Commodity futures prices can be calculated as follows: Add storage costs to the spot price of the commodity. Multiply the resulting value by Euler's number (2.718281828…) raised to the risk-free interest rate multiplied by the time to maturity.

What is the profit margin in commodity trading? ›

Calculation. Maintenance margin: There are guidelines that set the rules for the initial margin as being roughly up to 50% of the commodity stock worth, with the rest of the funds being paid by the brokerage firm.

How much is 100 pips worth? ›

For the U..S dollar, when it comes to pip value, 100 pips equals 1 cent, and 10,000 pips equals $1.

How many lots can I trade with $100? ›

When you trade forex with $100, it's recommended to open trades of no more than 0.01-0.05 lots so that risks should not exceed 5% of the deposit amount. To trade forex with $100, you will need the maximum leverage to lower the margin amount blocked by the broker.

What is the profit of 0.1 lot size? ›

If you enter a trade of 0.1 lot, the pip amount decreases ten times correspondingly. With a standard lot, one pip yields a $1 profit.

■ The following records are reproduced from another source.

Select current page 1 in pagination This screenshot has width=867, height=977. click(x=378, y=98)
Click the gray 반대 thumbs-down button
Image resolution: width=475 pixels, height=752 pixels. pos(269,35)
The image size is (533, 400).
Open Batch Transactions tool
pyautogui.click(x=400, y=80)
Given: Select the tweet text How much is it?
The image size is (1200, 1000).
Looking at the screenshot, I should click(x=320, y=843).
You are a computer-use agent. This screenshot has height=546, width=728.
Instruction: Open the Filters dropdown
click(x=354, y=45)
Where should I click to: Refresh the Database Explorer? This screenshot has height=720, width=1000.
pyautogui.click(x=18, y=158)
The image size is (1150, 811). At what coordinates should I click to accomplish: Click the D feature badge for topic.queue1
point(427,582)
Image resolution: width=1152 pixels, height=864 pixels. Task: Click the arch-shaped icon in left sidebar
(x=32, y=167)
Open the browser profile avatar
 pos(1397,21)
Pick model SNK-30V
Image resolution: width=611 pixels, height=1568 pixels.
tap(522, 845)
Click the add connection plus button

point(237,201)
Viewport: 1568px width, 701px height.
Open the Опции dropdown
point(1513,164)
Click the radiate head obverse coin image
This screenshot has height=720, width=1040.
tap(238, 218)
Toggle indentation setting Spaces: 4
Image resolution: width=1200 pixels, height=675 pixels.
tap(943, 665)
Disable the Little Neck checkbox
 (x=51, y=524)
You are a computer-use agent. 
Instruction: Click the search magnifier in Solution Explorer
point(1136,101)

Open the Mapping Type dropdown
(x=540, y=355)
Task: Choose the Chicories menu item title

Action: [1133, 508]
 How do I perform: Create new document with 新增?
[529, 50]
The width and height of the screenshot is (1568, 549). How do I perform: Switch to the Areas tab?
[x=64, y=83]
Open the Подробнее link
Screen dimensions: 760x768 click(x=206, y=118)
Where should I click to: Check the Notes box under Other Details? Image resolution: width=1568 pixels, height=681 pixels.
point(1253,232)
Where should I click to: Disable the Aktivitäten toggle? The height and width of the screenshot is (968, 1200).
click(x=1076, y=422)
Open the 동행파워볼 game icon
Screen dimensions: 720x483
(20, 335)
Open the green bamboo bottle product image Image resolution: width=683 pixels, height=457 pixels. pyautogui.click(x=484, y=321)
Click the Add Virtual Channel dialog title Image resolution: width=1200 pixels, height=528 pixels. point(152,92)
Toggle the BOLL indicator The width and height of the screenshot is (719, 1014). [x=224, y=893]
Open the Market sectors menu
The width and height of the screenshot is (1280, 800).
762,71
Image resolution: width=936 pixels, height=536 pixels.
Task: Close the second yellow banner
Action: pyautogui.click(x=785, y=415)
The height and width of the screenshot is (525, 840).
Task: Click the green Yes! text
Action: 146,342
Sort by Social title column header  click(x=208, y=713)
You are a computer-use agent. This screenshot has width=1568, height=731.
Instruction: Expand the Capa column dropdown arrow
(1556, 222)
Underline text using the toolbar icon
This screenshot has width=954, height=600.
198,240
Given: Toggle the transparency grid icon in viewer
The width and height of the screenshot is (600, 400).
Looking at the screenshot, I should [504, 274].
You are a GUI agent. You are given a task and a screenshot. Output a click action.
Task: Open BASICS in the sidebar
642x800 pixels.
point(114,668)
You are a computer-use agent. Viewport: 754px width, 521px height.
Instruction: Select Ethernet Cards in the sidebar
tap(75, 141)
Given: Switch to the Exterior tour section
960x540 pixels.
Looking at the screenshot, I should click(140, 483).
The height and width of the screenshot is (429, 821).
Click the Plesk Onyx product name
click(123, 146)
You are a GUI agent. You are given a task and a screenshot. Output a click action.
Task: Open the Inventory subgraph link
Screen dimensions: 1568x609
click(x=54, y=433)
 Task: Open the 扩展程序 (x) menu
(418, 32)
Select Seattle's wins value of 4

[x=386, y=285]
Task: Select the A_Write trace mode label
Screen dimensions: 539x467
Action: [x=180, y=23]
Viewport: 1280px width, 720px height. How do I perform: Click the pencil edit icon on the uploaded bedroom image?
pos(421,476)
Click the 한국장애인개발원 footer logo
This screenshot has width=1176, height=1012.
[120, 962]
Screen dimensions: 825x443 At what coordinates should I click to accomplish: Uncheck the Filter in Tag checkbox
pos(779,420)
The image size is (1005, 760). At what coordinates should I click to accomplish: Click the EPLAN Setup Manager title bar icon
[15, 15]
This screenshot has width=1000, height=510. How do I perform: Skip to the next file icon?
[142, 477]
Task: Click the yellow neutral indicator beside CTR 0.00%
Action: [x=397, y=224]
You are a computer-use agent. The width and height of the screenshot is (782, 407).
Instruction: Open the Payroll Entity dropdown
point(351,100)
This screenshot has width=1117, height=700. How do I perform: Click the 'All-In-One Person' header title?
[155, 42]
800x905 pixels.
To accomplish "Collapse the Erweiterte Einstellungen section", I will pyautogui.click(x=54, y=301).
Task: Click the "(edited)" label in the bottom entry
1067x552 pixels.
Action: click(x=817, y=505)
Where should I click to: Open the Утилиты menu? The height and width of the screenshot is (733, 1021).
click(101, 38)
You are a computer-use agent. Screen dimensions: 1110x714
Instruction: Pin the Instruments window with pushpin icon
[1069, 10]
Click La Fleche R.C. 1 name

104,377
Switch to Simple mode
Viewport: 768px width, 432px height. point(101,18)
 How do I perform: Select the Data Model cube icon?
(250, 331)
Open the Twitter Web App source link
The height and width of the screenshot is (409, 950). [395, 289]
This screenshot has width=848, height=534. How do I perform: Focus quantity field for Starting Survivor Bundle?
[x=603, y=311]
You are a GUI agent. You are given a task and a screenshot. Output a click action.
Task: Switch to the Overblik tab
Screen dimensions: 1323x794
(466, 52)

Differently put, the gain of one pip in a trade of 0.1 standard lot is equal to the profit of 1 pip in a trade of 1 mini lot.

How much is 1 lot in CFD? ›

Lot — Usual volume term in the Forex trading world (traders talk about a number of "lots" in Forex and usually a number "contracts" with CFDs). 1.00 refers to 1 standard lot or 100,000 units of the base currency. 0.10 refers to 1 mini lot or 10,000 units of the base currency.

How profitable is CFD trading? ›

So, even if you are a great trader, if you don't have enough funds in your account then you won't make a lot of money. Profitable CFD traders who pursue trading on a professional level aim to make around 10% to 20% of their annual salary.

How do CFDs work for dummies? ›

A contract for differences (CFD) is a contract between a buyer and a seller that stipulates that the buyer must pay the seller the difference between the current value of an asset and its value at contract time.

What is the gross profit of a commodity? ›

Gross processing margin is the difference between a raw commodity and the price of its finished product when sold. Gross profit margin is the amount of money left over from product sales after subtracting the cost of goods sold (COGS).

What is the formula for the total return on a commodity? ›

The return on a commodity futures contract is the sum of: change in spot price + roll yield + collateral yield.

How do you profit from commodity futures? ›

Traders make money by buying commodities (or commodity derivatives) for a certain price and then subsequently selling them for a higher price. The buyer of a futures contract makes money if the future market price of the commodity exceeds the market price of the commodity at the time of purchase.

How do you calculate profit in futures? ›

Calculating profit and loss on a trade is done by multiplying the dollar value of a one-tick move by the number of ticks the futures contract has moved since you purchased the contract.